The Love Song of J. Alfred Prufrock 
by T. S. Eliot
First published in June 1915 issue of Poetry[1]
Country United States
Language English
Publisher magazine (1915): Harriet Monroe
chapbook (1917): The Egoist, Ltd. (London)[2]
Lines 140
Pages 6 (1915 printing)[1]
8 (1917 printing)[2]
Read online The Love Song of J. Alfred Prufrock at Wikisource

"The Love Song of J. Alfred Prufrock", commonly known as "Prufrock", is a poem by American-British poet T. S. Eliot (1888–1965). Eliot began writing "Prufrock" in February 1910, and it was first published in the June 1915 issue of Poetry: A Magazine of Verse[1] at the instigation of Ezra Pound (1885–1972). It was later printed as part of a twelve-poem pamphlet (or chapbook) titled Prufrock and Other Observations in 1917.[2] At the time of its publication, Prufrock was considered outlandish, but is now seen as heralding a paradigmatic cultural shift from late 19th-century Romantic verse and Georgian lyrics to Modernism. The poem is regarded as the beginning of Eliot's career as an influential poet.

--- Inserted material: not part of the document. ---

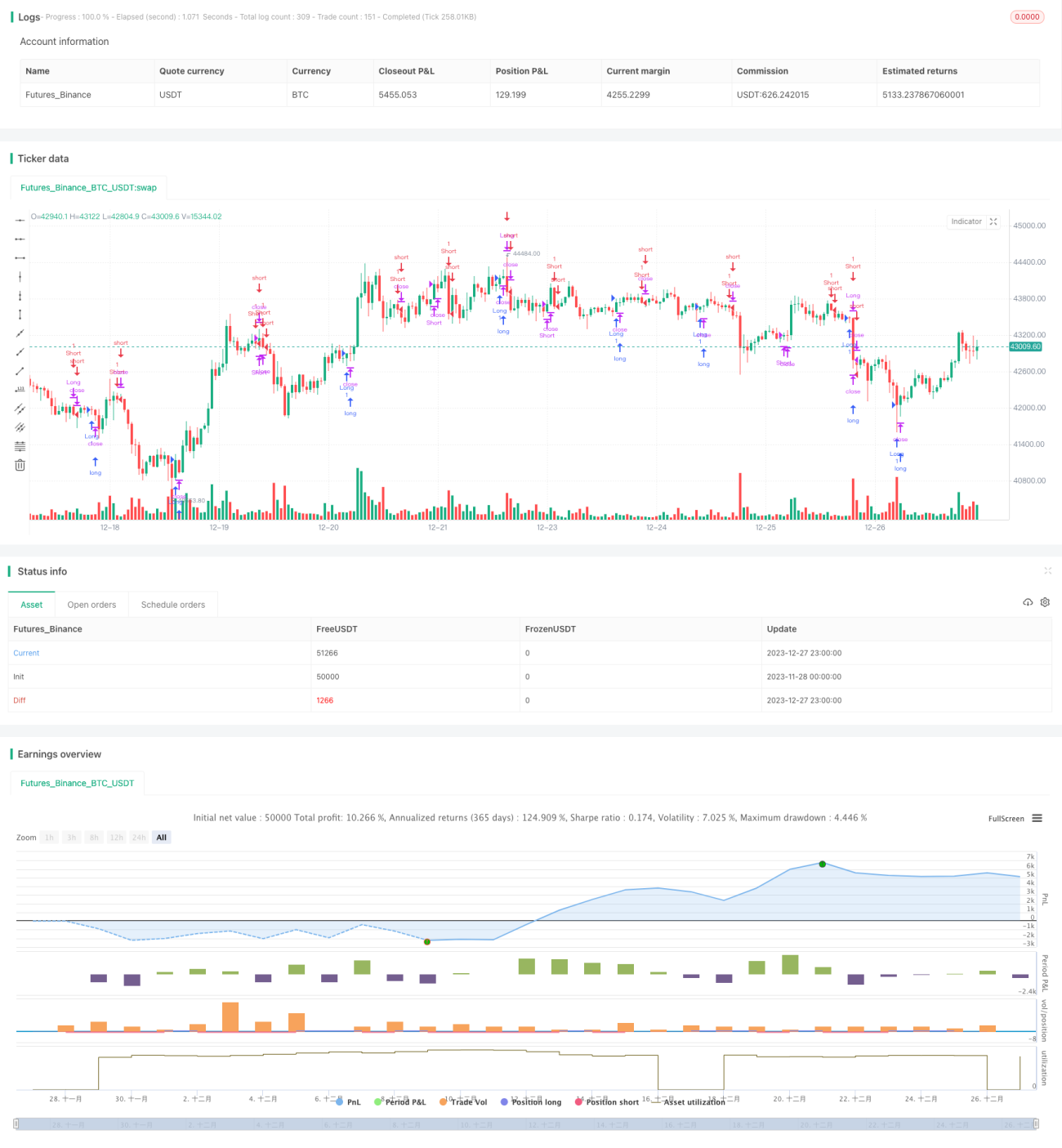Set zoom range to 24h
The width and height of the screenshot is (1062, 1148).
(x=139, y=838)
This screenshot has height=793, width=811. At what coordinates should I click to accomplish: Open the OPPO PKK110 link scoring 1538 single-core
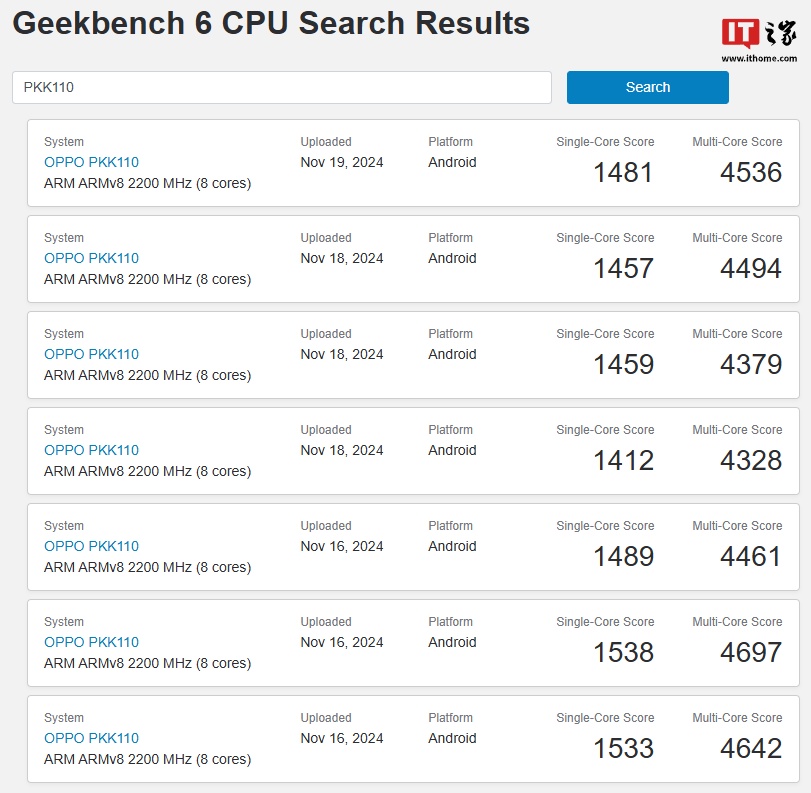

The poem's structure was heavily influenced by Eliot's extensive reading of Dante Alighieri[3] and makes several references to the Bible and other literary works—including William Shakespeare's plays Henry IV Part II, Twelfth Night, and Hamlet, the poetry of seventeenth-century metaphysical poet John Donne, and the nineteenth-century French Symbolists. Eliot narrates the experience of Prufrock using the stream of consciousness technique developed by his fellow Modernist writers. The poem, described as a "drama of literary anguish", is a dramatic interior monologue of an urban man, stricken with feelings of isolation and an incapability for decisive action that is said "to epitomize frustration and impotence of the modern individual" and "represent thwarted desires and modern disillusionment".[4] Prufrock laments his physical and intellectual inertia, the lost opportunities in his life and lack of spiritual progress, and he is haunted by reminders of unattained carnal love. With visceral feelings of weariness, regret, embarrassment, longing, emasculation, sexual frustration, a sense of decay, and an awareness of mortality, "Prufrock" has become one of the most recognised voices in modern literature.[5]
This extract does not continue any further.